Michel, der neben Ojo an Land schlief, war beim ersten Kanonendonner auf den Beinen. Er sprach kein Wort. Er lauschte nur und suchte mit seinem Glas den Horizont ab.
Am Widerschein der Mündungsfeuer sah er, daß der Angriff von See her erfolgte.
»Komm, Diaz, sieh zu, daß du deine Kanoniere zusammenbekommst!«
Die Glocken aller drei Schiffe schlugen Alarm.
Salve auf Salve fuhr auf die Planken nieder.
Das einzige Schiff, das sich überhaupt zu verteidigen vermochte, war die »Trueno«; denn nur die Heckgeschütze konnten einen Effekt erzielen. Die Rohre der verankerten Schiffe waren nach den falschen Seiten gerichtet.
So lagen sie bewegungsunfähig und konnten sich nicht verteidigen.
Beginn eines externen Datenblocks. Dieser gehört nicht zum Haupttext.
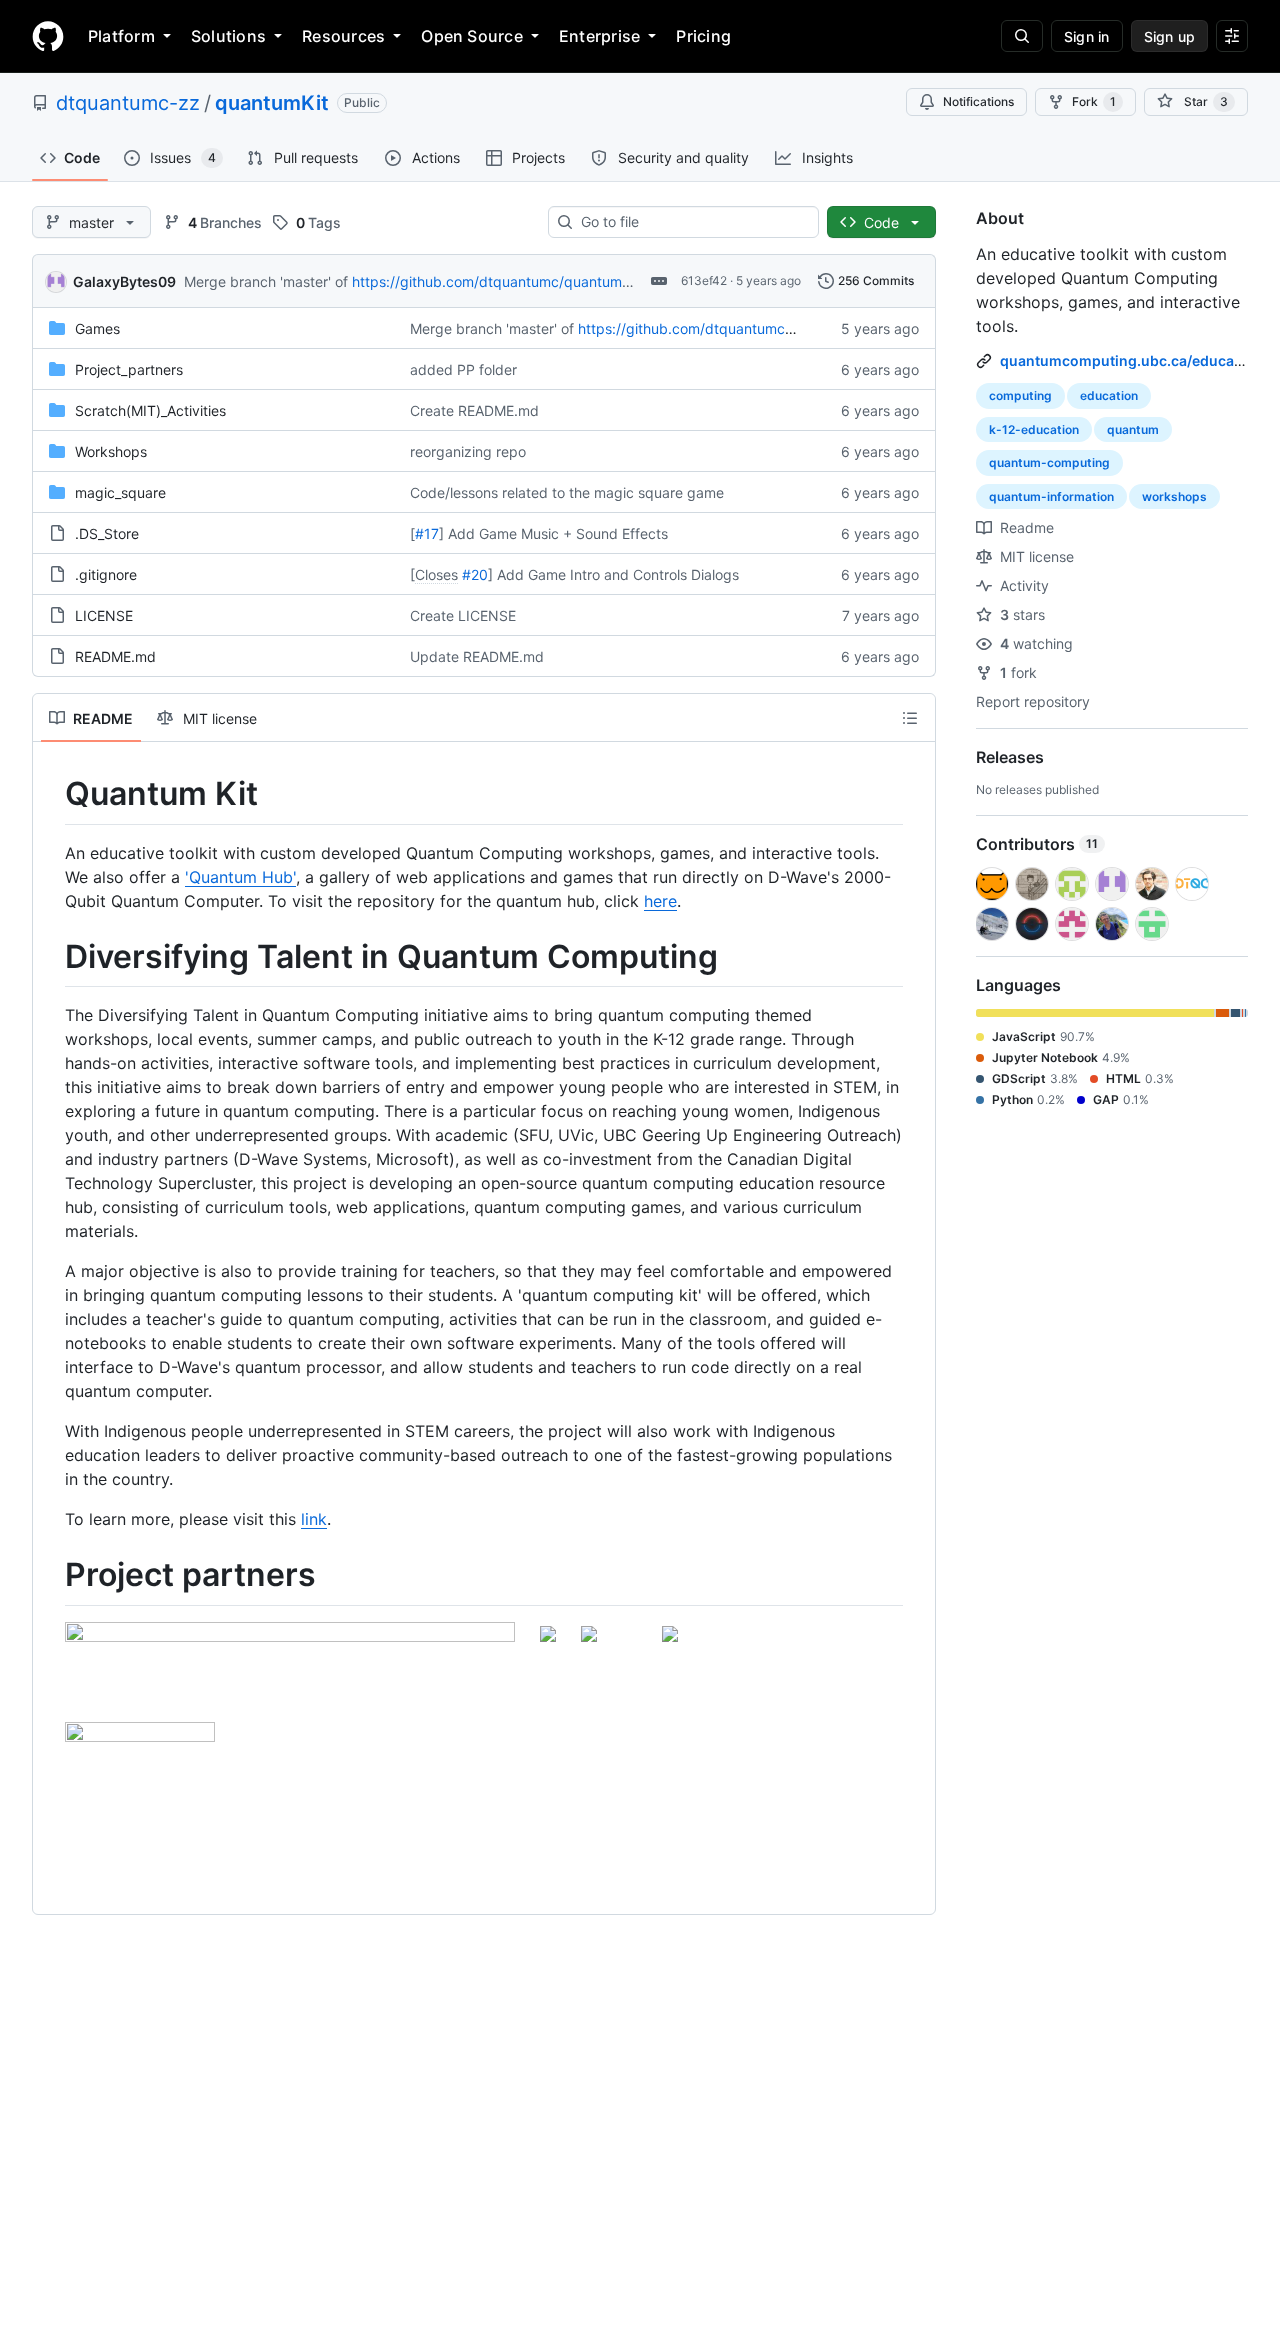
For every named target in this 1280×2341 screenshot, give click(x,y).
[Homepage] (48, 36)
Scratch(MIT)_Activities (150, 410)
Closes (436, 574)
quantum (1133, 429)
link (314, 1519)
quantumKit (272, 103)
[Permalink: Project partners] (51, 1576)
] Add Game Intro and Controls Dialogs (613, 574)
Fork (1094, 101)
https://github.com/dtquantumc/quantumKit (495, 281)
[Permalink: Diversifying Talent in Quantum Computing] (51, 957)
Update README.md (477, 656)
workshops (1174, 496)
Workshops (111, 451)
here (660, 901)
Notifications (978, 101)
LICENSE (104, 615)
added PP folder (463, 369)
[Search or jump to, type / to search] (1022, 36)
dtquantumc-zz (128, 103)
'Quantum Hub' (240, 877)
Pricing (703, 36)
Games (97, 328)
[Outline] (910, 718)
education (1109, 395)
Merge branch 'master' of (266, 281)
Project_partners (129, 369)
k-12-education (1034, 429)
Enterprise (599, 36)
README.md (115, 656)
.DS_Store (107, 533)
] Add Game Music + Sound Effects (553, 533)
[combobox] (691, 222)
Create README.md (474, 410)
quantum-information (1051, 496)
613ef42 (704, 280)
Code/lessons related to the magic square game (567, 492)
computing (1020, 395)
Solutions (228, 36)
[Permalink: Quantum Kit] (51, 794)
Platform (121, 36)
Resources (343, 36)
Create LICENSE (463, 615)
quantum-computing (1049, 462)
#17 (427, 533)
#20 (475, 574)
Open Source (472, 36)
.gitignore (106, 574)
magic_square (120, 492)
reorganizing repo (468, 451)
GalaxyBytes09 (124, 281)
Als der Pfeifer an Bord der »Trueno« kam, begegnete ihm Marina. Sie hatte den Degen in der Hand, ein rotes Tuch um den Kopf und einen dicken Piratenring im Ohrläppchen. Ihre weißen Zähne blitzten, und ihre Augen lachten kampfeslustig.
»Endlich wieder etwas los«, rief sie dem Pfeifer zu. »Ihr habt versäumt, Wachen an der Küste auszustellen, Herr Admiral!«
»Spart Euch Euern Spott«, sagte er bitter. »Wir haben manches versäumt; aber es ist wahrscheinlich das letzte mal gewesen.«
»Wieso?« fragte Marina. »Wollt Ihr schon sterben?«
»Immer spottet. Mich trefft Ihr nicht. Schließlich bin ich ja nicht allein da, um mich um alles zu kümmern. Ich habe mit Tunatatschi verhandelt, ich habe die Kranken betreut und noch vieles andere getan. Ihr hättet auch einmal daran denken müssen, für unsere Sicherheit zu sorgen.«
»Ich verließ mich auf Euch und Eure Unfehlbarkeit. Ich-.«
Neue Einschläge rissen ihr das Wort vom Munde.
Ojo hatte inzwischen seine Kanoniere auf die Beine gebracht. Scharf visierte er das unsichtbare Ziel.»Die ersten Salven müssen sitzen, amigos«, donnerte sein Baß.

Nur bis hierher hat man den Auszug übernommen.